------ Records provided

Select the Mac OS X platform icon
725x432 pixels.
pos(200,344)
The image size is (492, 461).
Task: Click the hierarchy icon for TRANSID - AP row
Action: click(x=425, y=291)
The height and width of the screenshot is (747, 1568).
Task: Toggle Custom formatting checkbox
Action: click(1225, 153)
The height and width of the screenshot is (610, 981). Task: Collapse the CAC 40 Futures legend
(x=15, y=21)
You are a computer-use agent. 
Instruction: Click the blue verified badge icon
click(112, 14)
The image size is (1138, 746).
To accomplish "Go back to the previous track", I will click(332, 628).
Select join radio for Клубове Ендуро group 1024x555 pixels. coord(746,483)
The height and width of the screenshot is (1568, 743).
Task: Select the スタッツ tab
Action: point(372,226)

------------

» Exercise instructions:
Please return only the lines from the one with "You are a computer-use agent." through the end of the listing, each exactly as written, first and last included.

» Response to this exercise:
You are a computer-use agent. 
Instruction: Click the blue verified badge icon
click(112, 14)
The image size is (1138, 746).
To accomplish "Go back to the previous track", I will click(332, 628).
Select join radio for Клубове Ендуро group 1024x555 pixels. coord(746,483)
The height and width of the screenshot is (1568, 743).
Task: Select the スタッツ tab
Action: point(372,226)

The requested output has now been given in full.